In McIntyre’s words, “there is no one size fits all”, but manufacturers, particularly the larger ones, believe they are looking into more sustainable design, with different solutions for different products that make good commercial sense too.
Choosing the path to resource efficiency
Can we really have a circular economy?
Rob Holdway, co-founder and director of environmental management consultancy Giraffe
“It is still okay to be resource efficient in a linear economy. A lot of this lexicon around the circular economy, is, I think, running away with itself. Walter Stahel [influential in developing the field of sustainability] and all the performance-based models are well worth referencing and looking at, but they work in circular context and circular ways. The whole typeology of circular economy business models is that they are appropriate for different organisations.
“So I still think it is okay to say we are going to be resource-efficient and design-out waste in a linear economy, and that is still a valid thing to do – although it is not so trendy to say so. There seems to be a deterministic air that this is the panacea for solving all the world’s problems…I don’t like the deterministic language of it.”
Kieran Mayers, head of environment and technology compliance at Sony Computer Entertainment
“Pragmatically, we live in a world that has various realities we have to deal with. It is not always possible to design into a circular economy. And there are things like producer responsibility, climate change, how to get energy-efficient design and lifecycle thinking that make it complicated.
“There are solutions if you are prepared to think in these ways. But if you follow ‘design for x for a circular economy’, you can actually be sub-optimal and cause problems because you don’t consider the broader reality.”
Kirstie McIntyre, director for Hewlett Packard’s (HP) environmental responsibilities in Europe, Middle East and Africa
“Last year HP published a complete carbon footprint of our supply chain, down to Scope 3 emissions and third tier suppliers. It was one of the most comprehensive carbon footprinting exercises that has been done, and it was a first in the IT sector.

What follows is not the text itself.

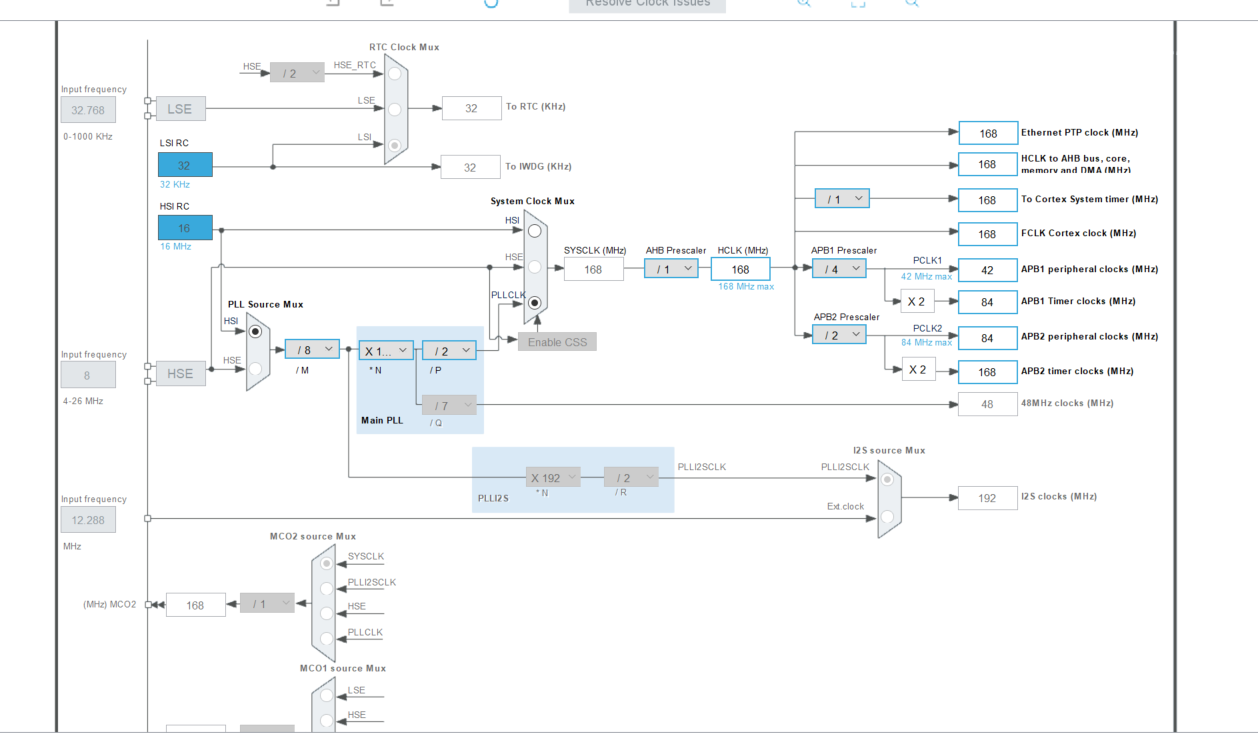Click the blue HSI RC 16 box

click(185, 228)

“To some extent, we looked at it and thought ‘we know that’: it showed clearly that 61% of the greenhouse gas (GHG) emissions sit with the product in use with our customers. What that tells us is that we have to continue to work on resource efficiency and must make our products increasingly energy-efficient.
“And we have done amazing things – our power supplies are now 80% more efficient than they were just five years ago. But there is much more to come.

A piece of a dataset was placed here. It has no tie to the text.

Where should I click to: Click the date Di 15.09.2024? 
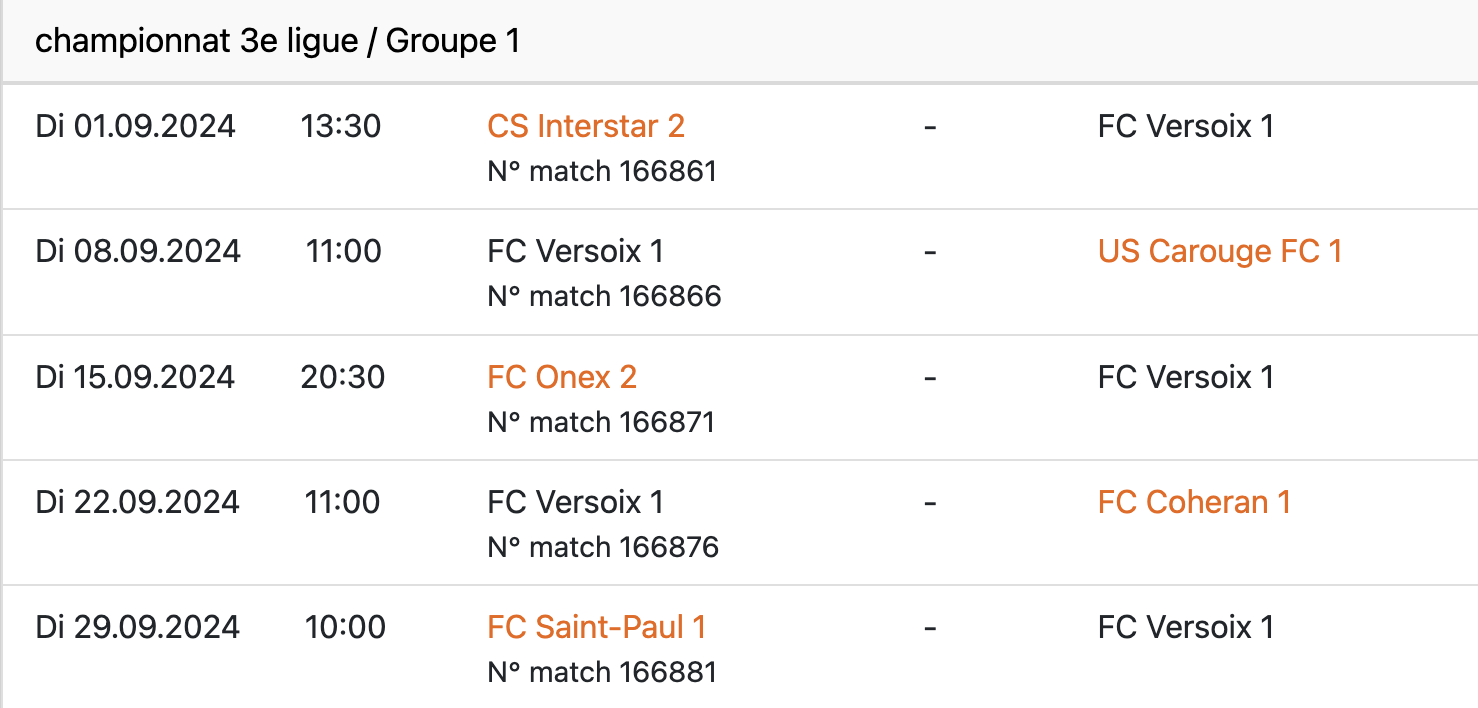(x=136, y=377)
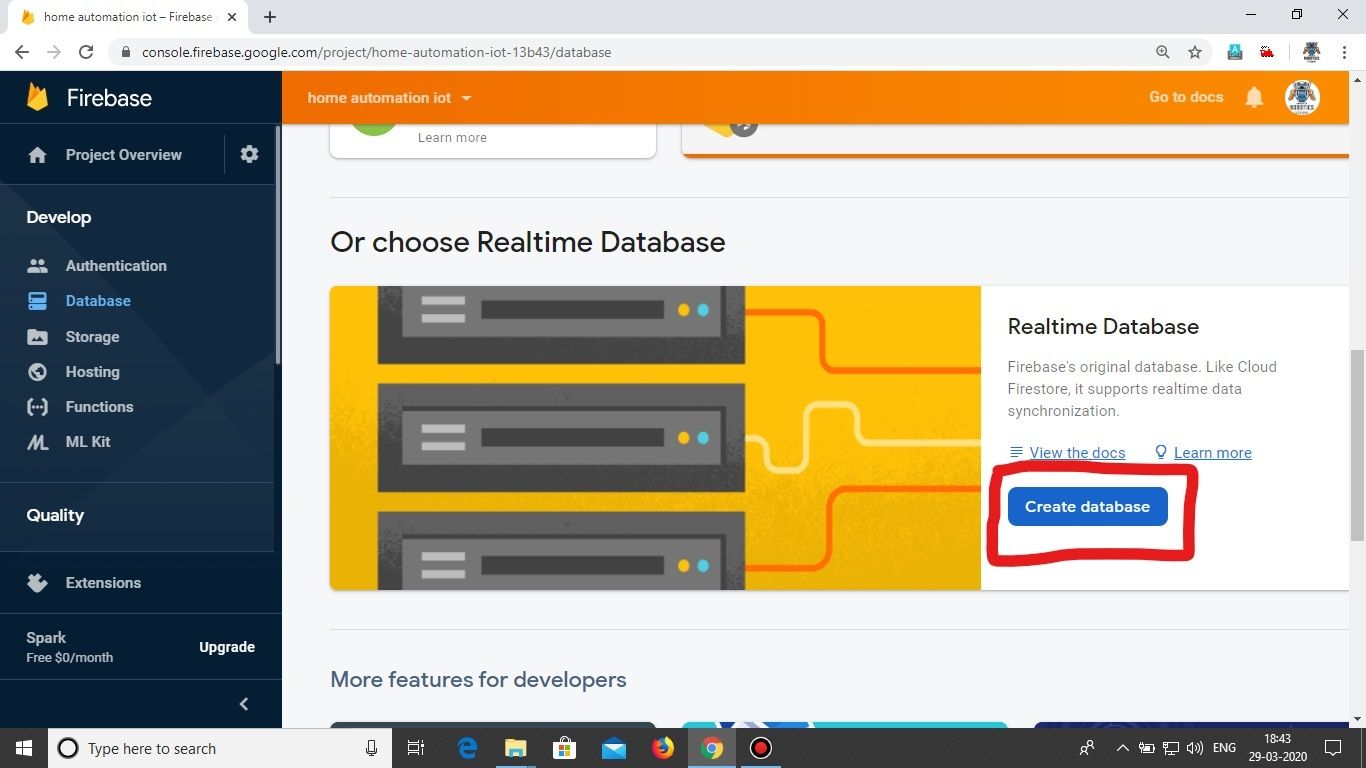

“On the circular economy side of things, 34% of our GHG emissions sat in our supply chain – manufacturing, logistics, materials – and nearly all of it was in materials. It is materials that feed into circular economy, and that is why we are working on closing our material loops.
“Not only because the world is becoming a more complicated, more difficult, more resource-constrained place. That is becoming very clear on the amount we procure: it is becoming quite difficult to get hold of stuff in the amounts that we want.”
McIntyre is working on getting the HP business units to agree on a target for recycled content, although this is difficult because, while some products already have up to 65% recycled content, others have much less.
“The challenge, certainly in the recycling sector, is that recyclers need to stop thinking that they are waste management companies – they need to start thinking that they are ‘resource’ and are commodity providers to the people like us, who want to buy the stuff.
“I think the metals industry is there: I have no idea how much recycled aluminium we use in our products, because we are just buying aluminium. But in plastics we are still maybe 20-30 years away.”